Вот пример одной такой беседы.
– Признаю, здесь очень красиво и спокойно, – сказал Равельштейн. – Но можешь ты мне объяснить, зачем Природа тебе – городскому еврею? Не замечал за тобой тяги к трансцендентализму.
– Нет, это не мой конек.
– А соседи наверняка считают тебя одним из зверей, которым полагалось сгинуть во Всемирном потопе.
– О, несомненно. Но я не пытаюсь влиться в местное сообщество. Меня привлекает здешняя тишина…
– Мы об этом уже говорили…
– Потому что это важно.
– Жизнь ускоряется. Твое время летит быстрей, чем ткацкий челнок. Или чем камень, брошенный в воздух, – добавил он тоном терпеливого родителя, – и мчится в пропасть с ускорением 9,8 мс 2… кстати, чудесная метафора того, с какой ужасающей скоростью приближается наша смерть. А тебе хочется, чтобы время стало медленным и тягучим, как в детстве. Каждый день – целая жизнь.
– Верно. И для этого в душе должен быть некоторый запас спокойствия и тишины.
– Как сказал кто-то из русских – не помню кто именно, но ты всегда цитируешь русских, когда пытаешься объяснить свою точку зрения, Чик. Вдобавок тебе еще нужно устраивать свою жизнь – то есть личную жизнь. Поэтому ты сам не заметил, как оказался хозяином этого дома, трехсотлетних кленов, зеленых ковров и каменных стен. Либеральный уклад нашей страны позволяет тебе быть свободным и счастливым в личной жизни, а не подвергаться ежедневным мукам. Но дни летят вперед галопом, и жена явно вознамерилась разрушить твои планы на спокойную самореализацию. Для такого… э-э-э… положения дел должно быть специальное русское выражение… Впрочем, я вижу, чем берет Вела. Какой шик, какой стиль, да и фигура первый сорт.

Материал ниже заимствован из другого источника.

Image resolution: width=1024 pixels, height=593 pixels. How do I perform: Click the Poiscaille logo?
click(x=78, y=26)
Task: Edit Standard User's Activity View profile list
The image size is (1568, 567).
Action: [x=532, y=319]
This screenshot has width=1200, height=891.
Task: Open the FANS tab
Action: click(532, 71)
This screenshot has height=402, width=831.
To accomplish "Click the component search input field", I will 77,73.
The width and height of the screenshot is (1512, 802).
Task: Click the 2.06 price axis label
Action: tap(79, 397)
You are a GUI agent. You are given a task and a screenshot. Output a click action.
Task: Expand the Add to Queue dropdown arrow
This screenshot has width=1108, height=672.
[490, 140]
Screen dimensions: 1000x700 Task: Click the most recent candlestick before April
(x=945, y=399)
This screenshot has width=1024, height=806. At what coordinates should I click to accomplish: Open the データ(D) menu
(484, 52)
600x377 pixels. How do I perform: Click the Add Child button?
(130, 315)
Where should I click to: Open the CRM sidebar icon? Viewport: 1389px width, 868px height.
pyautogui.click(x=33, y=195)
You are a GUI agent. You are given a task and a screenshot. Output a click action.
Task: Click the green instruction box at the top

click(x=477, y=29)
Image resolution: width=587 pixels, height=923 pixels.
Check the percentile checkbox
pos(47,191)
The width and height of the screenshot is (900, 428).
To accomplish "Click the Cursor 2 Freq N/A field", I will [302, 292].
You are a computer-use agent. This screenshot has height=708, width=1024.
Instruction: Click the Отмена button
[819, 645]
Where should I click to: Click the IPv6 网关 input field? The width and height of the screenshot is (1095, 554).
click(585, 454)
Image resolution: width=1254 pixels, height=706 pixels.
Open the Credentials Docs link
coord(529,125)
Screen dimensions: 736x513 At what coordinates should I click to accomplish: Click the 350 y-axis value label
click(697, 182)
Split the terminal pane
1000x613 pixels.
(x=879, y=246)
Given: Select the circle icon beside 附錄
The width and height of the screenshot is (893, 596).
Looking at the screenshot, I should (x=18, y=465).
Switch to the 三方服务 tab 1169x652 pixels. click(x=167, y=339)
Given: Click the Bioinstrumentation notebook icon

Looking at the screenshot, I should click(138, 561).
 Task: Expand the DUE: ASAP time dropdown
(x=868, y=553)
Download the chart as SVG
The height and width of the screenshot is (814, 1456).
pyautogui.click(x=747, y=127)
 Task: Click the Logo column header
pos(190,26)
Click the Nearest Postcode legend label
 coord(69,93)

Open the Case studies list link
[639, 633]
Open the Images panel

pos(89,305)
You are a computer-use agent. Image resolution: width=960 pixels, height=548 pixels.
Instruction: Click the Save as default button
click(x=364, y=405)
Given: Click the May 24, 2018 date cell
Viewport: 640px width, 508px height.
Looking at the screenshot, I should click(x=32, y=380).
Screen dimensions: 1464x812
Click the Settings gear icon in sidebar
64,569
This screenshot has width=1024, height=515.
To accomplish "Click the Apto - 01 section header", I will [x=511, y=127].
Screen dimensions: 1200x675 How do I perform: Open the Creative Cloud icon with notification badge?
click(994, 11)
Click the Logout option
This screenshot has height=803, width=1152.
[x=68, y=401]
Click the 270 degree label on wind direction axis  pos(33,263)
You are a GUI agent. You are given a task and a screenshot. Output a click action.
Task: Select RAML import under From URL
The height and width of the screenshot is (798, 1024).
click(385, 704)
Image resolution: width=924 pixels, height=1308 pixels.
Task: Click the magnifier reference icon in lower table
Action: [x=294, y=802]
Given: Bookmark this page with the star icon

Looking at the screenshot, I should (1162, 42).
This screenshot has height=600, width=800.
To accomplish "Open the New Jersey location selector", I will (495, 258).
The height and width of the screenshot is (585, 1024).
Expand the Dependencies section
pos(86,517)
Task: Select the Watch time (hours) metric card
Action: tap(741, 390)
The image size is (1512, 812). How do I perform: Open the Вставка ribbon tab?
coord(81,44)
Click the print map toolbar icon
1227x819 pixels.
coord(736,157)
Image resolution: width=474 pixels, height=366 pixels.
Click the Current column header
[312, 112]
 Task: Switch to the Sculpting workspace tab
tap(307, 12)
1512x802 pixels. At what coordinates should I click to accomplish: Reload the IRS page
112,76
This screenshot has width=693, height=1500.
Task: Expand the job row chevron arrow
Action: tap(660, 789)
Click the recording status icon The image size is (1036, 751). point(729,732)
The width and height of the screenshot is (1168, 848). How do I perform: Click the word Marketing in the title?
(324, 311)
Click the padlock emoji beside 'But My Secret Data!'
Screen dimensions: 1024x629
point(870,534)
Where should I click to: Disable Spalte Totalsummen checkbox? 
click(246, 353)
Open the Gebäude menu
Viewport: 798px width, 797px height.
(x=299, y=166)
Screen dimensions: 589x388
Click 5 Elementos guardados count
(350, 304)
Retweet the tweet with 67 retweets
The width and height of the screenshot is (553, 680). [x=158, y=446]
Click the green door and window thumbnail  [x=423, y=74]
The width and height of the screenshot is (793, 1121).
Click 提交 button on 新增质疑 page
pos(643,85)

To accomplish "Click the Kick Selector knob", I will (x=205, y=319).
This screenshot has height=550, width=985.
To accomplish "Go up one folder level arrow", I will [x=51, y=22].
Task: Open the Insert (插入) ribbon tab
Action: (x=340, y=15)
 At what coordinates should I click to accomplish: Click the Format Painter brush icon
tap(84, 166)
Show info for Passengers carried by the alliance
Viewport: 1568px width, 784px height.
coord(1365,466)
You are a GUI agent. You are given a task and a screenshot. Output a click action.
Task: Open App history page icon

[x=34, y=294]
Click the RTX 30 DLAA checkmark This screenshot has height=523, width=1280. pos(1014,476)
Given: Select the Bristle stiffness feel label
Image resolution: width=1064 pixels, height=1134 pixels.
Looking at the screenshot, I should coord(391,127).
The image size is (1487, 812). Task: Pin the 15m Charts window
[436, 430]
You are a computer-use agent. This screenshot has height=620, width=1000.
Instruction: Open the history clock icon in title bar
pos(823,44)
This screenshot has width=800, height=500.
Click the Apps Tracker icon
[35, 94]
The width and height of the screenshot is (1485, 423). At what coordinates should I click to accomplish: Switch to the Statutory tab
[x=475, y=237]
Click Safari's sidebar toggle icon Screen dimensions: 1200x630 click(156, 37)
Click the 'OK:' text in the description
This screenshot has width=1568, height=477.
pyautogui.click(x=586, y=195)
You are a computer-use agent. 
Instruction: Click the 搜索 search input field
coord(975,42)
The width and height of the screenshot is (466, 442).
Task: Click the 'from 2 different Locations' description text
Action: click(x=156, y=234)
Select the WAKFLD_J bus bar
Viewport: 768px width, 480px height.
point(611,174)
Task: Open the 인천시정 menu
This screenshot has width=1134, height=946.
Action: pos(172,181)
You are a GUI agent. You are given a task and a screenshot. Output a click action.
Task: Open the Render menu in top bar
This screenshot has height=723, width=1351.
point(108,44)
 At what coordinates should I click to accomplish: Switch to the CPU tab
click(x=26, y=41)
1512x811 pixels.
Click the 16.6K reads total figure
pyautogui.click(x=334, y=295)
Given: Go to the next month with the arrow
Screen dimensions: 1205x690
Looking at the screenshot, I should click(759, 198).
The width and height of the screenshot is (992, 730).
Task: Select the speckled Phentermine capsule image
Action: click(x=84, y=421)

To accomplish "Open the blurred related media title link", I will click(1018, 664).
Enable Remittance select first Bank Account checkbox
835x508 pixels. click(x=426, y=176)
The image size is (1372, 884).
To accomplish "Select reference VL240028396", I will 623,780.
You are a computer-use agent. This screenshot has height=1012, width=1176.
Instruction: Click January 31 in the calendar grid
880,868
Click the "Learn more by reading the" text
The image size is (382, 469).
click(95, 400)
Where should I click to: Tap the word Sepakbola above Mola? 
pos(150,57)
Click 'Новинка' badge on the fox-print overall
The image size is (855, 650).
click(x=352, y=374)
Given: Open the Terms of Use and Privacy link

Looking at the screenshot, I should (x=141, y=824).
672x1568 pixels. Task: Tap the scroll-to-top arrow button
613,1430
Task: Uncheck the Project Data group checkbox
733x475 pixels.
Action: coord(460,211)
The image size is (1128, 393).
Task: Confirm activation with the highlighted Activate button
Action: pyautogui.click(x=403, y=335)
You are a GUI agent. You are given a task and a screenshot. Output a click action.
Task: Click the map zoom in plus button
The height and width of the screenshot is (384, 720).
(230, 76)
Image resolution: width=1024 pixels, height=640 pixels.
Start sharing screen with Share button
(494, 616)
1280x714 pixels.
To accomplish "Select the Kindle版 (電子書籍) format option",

Поначалу Равельштейн отзывался о Веле с большой осторожностью, боялся ее обидеть. Он хотел, чтобы мы все ладили, и слушал ее очень внимательно, с живым интересом. Он снисходил до нее – и проделывал это виртуозно, как Ицхак Перлман играл бы детские песенки маленькой девочке. Свое истинное мнение он оставлял в стороне. Когда в Париже он ворвался в нашу комнату, ему казалось, что между ними с Велой по-прежнему действует entente cordiale [14]. Однако он никогда не лгал себе на этот счет и аккуратно вел в голове дневник сделанных наблюдений.
Потом мы с ним стали друзьями – близкими друзьями, – а дружба невозможна без понимания. Я мгновенно понимал его, он – меня. Помнится, во время того разговора он откинул свою лысую голову на спинку стула. Размеры его крупного, приятного, морщинистого лица невольно наводили на мысли о мощных шейных и плечевых мускулах, потому что ноги у него были тощие и слабые. Их хватало только на то, чтобы выполнять свое предназначение – и волю хозяина.